(Given task)
Tally the lines of the items below that contain the string "Toggle", matching case exactly, and give only the number.

(Record set)
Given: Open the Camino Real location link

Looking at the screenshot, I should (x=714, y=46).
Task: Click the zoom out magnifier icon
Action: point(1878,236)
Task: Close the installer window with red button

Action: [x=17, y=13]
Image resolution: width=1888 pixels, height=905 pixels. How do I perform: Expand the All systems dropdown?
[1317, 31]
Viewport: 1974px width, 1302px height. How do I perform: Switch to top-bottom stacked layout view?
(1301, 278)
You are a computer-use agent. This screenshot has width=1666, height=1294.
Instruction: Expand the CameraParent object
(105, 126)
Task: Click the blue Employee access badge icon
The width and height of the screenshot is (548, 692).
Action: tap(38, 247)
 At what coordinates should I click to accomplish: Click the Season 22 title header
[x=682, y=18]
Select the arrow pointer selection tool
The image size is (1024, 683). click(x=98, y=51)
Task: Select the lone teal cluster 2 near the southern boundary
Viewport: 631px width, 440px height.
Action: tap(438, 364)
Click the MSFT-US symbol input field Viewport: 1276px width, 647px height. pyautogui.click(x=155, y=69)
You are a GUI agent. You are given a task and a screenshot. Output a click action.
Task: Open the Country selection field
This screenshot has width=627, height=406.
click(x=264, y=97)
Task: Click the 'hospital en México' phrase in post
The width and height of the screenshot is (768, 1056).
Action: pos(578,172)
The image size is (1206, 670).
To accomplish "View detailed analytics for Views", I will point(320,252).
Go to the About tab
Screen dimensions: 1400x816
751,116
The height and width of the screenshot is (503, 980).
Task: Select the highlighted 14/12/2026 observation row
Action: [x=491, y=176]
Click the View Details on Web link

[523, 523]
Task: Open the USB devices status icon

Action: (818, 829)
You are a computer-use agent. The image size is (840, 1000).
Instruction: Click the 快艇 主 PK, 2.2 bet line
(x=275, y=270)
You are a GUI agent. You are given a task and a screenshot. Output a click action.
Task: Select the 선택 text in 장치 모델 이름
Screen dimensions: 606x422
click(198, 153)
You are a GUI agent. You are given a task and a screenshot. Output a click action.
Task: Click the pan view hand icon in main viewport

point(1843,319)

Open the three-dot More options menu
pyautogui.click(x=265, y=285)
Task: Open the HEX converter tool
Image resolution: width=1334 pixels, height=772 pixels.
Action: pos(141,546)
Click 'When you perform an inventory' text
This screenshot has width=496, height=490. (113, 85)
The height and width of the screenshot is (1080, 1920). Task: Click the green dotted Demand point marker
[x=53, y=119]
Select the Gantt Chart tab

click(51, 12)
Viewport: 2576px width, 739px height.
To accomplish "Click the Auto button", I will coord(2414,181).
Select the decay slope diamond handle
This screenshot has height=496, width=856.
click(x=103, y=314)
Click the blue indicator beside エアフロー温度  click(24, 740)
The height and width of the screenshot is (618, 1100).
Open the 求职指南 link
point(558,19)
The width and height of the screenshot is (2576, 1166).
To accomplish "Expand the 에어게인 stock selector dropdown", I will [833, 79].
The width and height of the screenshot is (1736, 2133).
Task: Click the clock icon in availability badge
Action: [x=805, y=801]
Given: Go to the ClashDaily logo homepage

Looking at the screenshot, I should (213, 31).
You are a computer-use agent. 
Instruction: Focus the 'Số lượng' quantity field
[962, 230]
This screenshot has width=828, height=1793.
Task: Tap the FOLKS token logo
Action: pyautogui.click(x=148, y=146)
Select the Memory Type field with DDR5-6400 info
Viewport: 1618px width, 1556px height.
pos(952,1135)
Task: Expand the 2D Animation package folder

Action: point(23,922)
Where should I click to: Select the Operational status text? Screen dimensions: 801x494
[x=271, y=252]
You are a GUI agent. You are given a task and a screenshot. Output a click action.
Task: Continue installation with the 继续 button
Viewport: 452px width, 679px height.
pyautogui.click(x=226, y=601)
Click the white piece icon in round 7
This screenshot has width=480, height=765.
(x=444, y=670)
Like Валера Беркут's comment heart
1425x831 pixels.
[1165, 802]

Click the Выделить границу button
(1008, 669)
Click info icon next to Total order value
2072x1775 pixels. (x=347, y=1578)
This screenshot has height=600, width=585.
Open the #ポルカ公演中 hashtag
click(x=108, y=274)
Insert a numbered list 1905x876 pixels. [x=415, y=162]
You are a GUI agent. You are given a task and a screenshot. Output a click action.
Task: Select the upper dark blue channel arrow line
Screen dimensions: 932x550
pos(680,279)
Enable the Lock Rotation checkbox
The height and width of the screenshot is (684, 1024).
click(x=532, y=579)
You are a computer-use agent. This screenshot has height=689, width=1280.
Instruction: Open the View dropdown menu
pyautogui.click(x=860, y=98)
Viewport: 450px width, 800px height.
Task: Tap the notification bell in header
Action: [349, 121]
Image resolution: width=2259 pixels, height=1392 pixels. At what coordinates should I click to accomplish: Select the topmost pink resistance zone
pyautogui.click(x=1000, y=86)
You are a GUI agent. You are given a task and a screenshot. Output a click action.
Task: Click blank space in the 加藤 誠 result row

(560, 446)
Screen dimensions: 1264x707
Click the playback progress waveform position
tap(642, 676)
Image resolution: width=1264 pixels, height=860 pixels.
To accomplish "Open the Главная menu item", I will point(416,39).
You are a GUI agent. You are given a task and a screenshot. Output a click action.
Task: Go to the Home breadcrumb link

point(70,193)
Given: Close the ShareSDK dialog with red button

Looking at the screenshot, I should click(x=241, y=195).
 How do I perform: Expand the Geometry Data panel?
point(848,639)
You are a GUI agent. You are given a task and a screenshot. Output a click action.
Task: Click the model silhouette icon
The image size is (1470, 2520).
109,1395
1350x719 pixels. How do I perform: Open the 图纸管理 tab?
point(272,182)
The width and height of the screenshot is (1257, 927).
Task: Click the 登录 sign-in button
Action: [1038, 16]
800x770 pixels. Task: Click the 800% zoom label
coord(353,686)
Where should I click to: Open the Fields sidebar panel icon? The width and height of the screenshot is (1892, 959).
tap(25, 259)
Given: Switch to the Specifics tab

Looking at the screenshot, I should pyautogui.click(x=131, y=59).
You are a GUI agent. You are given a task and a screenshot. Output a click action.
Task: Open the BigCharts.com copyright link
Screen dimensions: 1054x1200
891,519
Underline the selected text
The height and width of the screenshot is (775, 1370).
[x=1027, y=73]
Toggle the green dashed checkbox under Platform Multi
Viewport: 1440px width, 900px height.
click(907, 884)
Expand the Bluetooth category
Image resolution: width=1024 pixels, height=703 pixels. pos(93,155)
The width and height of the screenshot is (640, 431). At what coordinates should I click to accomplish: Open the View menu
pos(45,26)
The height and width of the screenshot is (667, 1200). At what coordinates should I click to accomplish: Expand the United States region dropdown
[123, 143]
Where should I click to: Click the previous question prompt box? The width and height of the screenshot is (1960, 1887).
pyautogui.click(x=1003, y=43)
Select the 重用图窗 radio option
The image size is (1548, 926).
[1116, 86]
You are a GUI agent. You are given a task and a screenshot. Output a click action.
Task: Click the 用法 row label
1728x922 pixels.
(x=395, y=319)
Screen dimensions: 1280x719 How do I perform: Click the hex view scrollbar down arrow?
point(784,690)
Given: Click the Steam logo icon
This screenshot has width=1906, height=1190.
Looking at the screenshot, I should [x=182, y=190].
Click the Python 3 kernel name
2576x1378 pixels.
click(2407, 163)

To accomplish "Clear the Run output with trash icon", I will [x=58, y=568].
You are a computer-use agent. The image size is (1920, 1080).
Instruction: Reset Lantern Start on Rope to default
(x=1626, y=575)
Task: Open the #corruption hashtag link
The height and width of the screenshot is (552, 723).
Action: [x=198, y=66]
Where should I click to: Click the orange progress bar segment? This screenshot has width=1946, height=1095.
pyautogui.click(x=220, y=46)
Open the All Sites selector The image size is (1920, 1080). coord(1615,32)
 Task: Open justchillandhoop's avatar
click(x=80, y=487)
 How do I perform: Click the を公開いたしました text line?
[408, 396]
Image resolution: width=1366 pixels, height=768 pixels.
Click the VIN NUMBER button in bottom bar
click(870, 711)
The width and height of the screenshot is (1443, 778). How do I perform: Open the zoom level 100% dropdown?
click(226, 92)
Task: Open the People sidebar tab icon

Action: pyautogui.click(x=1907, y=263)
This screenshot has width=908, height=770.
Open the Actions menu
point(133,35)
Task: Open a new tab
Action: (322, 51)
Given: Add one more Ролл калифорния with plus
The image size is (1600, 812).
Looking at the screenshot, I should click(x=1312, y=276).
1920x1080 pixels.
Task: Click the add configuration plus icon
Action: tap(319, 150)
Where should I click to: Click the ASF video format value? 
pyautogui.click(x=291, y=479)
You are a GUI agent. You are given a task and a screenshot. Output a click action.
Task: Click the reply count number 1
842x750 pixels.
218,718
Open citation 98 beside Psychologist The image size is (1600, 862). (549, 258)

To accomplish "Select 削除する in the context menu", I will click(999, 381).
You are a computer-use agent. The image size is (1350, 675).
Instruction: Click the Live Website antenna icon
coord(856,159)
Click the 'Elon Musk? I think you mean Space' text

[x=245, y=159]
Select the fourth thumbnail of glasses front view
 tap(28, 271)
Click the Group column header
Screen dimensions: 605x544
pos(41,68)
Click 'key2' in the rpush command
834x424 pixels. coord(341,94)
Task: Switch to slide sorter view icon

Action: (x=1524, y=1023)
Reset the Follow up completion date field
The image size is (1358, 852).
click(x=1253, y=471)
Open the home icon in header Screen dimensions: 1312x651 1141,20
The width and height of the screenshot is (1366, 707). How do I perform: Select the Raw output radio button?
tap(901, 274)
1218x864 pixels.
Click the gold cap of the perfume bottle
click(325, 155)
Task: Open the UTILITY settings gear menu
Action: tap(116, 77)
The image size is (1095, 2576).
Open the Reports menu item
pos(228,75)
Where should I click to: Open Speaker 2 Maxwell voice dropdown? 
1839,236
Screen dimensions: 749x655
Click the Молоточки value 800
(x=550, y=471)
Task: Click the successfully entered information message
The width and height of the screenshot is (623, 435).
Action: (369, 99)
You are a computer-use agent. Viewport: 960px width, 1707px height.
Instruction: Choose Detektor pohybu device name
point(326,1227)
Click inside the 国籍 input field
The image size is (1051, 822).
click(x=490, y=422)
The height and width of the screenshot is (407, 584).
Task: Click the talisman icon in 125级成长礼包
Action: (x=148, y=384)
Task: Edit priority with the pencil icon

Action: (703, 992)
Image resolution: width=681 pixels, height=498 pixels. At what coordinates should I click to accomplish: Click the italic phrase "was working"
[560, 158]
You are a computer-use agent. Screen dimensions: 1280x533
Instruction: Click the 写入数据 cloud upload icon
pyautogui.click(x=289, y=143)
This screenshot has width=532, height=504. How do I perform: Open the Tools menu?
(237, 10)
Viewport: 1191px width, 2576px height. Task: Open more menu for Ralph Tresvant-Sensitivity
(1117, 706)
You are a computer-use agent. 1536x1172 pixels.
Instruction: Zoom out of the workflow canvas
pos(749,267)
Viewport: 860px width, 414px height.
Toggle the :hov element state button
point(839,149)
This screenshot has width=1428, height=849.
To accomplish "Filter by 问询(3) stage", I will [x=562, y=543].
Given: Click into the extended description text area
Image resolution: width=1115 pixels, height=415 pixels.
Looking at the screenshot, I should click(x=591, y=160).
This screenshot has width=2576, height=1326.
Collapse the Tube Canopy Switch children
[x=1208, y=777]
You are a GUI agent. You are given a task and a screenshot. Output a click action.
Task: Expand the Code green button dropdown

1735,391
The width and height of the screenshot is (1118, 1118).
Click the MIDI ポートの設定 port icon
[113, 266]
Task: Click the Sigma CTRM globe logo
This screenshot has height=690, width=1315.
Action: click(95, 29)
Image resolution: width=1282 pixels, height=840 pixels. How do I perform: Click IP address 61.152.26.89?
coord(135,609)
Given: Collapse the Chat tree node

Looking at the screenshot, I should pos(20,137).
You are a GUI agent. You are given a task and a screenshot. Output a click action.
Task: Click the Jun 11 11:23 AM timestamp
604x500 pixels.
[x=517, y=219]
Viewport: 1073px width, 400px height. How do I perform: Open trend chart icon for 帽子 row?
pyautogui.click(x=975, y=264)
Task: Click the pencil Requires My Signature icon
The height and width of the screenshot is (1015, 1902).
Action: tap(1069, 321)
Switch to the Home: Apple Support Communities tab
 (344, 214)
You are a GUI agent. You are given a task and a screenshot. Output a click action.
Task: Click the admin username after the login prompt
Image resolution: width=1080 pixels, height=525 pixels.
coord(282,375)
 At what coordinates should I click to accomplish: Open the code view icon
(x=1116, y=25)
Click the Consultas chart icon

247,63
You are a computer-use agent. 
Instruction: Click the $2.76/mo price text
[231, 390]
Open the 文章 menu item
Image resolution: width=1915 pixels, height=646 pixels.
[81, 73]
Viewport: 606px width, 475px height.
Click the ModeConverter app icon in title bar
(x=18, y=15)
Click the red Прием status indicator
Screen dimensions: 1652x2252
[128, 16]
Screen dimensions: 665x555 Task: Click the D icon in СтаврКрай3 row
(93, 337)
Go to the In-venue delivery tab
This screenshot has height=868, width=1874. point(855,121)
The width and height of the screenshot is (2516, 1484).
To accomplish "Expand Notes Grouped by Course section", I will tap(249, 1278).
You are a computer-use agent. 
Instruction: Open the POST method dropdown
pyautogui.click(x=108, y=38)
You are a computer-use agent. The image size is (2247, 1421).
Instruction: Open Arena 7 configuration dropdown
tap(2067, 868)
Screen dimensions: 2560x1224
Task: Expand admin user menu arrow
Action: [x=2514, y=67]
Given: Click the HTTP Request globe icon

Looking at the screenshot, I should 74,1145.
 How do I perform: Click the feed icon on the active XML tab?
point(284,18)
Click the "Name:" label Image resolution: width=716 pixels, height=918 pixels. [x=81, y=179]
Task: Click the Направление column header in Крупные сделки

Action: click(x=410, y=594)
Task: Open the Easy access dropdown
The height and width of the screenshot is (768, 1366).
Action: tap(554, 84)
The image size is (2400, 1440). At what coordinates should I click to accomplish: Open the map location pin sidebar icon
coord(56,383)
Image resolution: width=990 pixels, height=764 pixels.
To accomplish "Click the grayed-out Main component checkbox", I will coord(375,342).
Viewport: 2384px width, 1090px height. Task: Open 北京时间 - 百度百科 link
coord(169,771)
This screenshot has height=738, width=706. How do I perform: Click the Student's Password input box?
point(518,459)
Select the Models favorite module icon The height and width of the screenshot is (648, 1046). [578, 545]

(Expected output)
2